Indeed, while there are no geographical restrictions on where the bank can set up shop, it’s not going to be easy for a new entity to build a loan portfolio in an unbanked or even under-banked region; an MFI should have less trouble scaling up since it would be more familiar with the territory and customers. They would have no trouble ensuring that three-fourths of the net credit comprises priority sector loans; where large banks have found lending to farmers a risky proposition—SBI has a high level of non-performing assets—and NBFCs too may take time to get a handle on the business, MFIs should find the going relatively easy. Since many MFIs have followed the self-help group model targeting women as borrowers to ensure that repayments are regular, they may stay with that approach.

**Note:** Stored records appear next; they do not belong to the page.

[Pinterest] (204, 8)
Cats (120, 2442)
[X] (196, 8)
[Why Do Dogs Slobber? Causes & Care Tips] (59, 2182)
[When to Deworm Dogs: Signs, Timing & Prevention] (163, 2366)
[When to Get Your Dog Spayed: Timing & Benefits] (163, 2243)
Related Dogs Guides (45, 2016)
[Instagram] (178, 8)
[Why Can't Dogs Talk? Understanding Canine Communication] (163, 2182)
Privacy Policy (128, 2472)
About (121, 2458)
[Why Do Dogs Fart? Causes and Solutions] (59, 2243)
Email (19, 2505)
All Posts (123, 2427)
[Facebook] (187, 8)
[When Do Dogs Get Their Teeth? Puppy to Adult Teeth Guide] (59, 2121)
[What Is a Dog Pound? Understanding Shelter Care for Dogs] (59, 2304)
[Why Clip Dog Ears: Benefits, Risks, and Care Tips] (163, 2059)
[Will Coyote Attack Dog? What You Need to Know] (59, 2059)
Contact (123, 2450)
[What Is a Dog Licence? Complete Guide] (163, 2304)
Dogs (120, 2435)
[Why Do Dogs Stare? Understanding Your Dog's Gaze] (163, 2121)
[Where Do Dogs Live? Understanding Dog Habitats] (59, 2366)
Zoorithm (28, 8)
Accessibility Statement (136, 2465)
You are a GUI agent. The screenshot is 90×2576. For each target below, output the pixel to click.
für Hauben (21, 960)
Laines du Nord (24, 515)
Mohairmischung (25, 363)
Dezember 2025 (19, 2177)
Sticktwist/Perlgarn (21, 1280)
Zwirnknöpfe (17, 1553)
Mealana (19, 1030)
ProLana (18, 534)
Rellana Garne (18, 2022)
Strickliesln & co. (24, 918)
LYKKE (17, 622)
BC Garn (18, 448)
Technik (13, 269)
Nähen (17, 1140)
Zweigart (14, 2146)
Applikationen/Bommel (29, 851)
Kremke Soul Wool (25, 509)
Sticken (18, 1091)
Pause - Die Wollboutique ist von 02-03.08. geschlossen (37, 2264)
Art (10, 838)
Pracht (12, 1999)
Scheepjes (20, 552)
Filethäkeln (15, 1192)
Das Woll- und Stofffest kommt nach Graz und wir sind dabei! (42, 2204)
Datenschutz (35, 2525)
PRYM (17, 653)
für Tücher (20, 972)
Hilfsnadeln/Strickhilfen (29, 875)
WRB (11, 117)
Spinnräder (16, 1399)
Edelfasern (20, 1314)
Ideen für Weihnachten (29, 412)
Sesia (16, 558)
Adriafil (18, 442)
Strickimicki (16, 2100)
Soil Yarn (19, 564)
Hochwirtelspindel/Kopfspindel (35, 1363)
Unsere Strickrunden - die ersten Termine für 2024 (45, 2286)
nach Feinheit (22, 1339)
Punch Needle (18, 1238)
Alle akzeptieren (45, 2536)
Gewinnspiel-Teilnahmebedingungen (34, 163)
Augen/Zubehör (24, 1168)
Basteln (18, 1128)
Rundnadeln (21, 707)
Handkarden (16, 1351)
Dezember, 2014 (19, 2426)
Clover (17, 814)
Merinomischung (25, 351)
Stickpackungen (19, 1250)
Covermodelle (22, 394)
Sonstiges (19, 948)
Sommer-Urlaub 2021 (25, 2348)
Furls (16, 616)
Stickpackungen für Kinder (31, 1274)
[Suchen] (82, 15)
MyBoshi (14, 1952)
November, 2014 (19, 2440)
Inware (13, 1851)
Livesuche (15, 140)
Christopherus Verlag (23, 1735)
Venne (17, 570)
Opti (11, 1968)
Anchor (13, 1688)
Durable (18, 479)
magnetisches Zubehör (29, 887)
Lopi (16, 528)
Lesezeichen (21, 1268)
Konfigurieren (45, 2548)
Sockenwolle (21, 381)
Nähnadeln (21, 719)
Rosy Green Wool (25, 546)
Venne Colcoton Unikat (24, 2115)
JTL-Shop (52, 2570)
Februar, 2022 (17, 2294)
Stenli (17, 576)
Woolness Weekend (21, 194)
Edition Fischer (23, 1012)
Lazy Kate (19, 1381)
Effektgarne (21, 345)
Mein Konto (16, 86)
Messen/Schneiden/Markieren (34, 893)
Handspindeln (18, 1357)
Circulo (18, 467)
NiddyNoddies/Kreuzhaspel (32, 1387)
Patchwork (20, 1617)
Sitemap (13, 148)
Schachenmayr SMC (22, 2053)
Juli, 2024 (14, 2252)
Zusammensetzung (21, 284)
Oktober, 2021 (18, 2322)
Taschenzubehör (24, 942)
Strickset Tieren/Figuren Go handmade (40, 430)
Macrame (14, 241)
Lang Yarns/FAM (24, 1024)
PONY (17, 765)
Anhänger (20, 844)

To that extent, the cap on the ticket size of R25 lakh, for 50% of the loans, might be irrelevant because the average ticket size could end up being much smaller. The guidelines, therefore, seem aimed at helping MFIs to graduate to banks and the central bank should get a good number of applications. The dream of becoming a universal bank at a later stage—a la Bandhan—would egg them on. Indeed, given how banks will be focusing on financial inclusion for the next decade at least, a sound business can fetch the promoter a handsome valuation in an M&A transaction. Indeed, with millions unlikely to get access to formal banking, there’s potential for payments banks as the growing value of transactions through m-wallet, which has more than tripled in the last two years to R2,750 crore, indicates. The majority of these transactions were remittances but by providing customers with more services, telecom operators can reduce the churn, in the process earning additional revenues. That way they would leverage their large distribution networks, including those in rural India, more effectively. However, revenues from the payments bank business are likely to be paltry—CRISIL estimates that even after years the contribution to their total revenues is likely to be less than 1%. Moreover, payments banks are likely to have less than 0.5% of the total CASA. Perhaps some of them will want to team up with a bank to spare themselves the challenge of cash management, though it’s not clear whether banks bring much else to the table.